The column is done. Much of it is about the Internet Explorer situation; it has taken a lot of work to get that right. At least as I think of it as right...

Everyone has their hair on fire on this one.

Speaking of which, my system experience progressive communications failure. It turns out that the DNS server I was relying on died this morning while I was working (not mine, it was "out there"). After a while I couldn't connect to much, and it became less and less.
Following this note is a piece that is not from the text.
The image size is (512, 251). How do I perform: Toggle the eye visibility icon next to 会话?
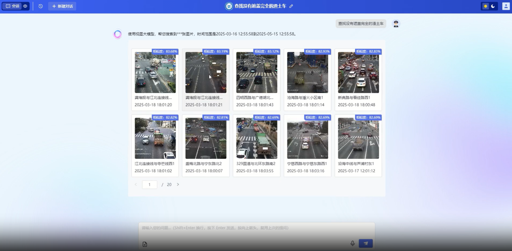coord(25,6)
Eventually I called Adelphia, got a frontline tech who instantly realized this was more than just a "reset the router, reset the modem, reset your XP machine" problem and passed me along to Sal, who didn't understand the situation but was able to help intelligently as I looked the router settings while he looked at the cable modem from his end. Eventually they found each other, and all was well, and I have new DNS servers maintained by Adelphia.

Subject: DNS issue

From what you write, you had only one DNS server, and when that went down, you lost all ability to resolve host names. Your router should have room for both a primary and secondary server, giving you the redundancy to survive the occasional failure of either. Of course, it helps if they're on different subnets, so that no one router failure takes down more than one. (Does MSN still have all their DNS servers on the same subnet, or have they finally learned their lesson?)

-- Joe Zeff

Yeah. And each machine has  a primary DNS which is local (192.168.x.x to a fixed address of one of the servers ) and the servers all pointed to the router, and when the DNS that the router was looking at went south...

 

More later: Sable is insisting on a walk, and that's what she gets paid for.. .

=============

The column is in. The site is working. Both my primary and secondary DNS servers are from Adelphia, and perhaps I ought to have one from elsewhere, although in fact if Adelphia is down I may have to go to satellite or dialup anyway....

=========

Francis Hamit sends me a link showing that there are now about 15,000 NEW web logs per DAY, and the number grows without limit.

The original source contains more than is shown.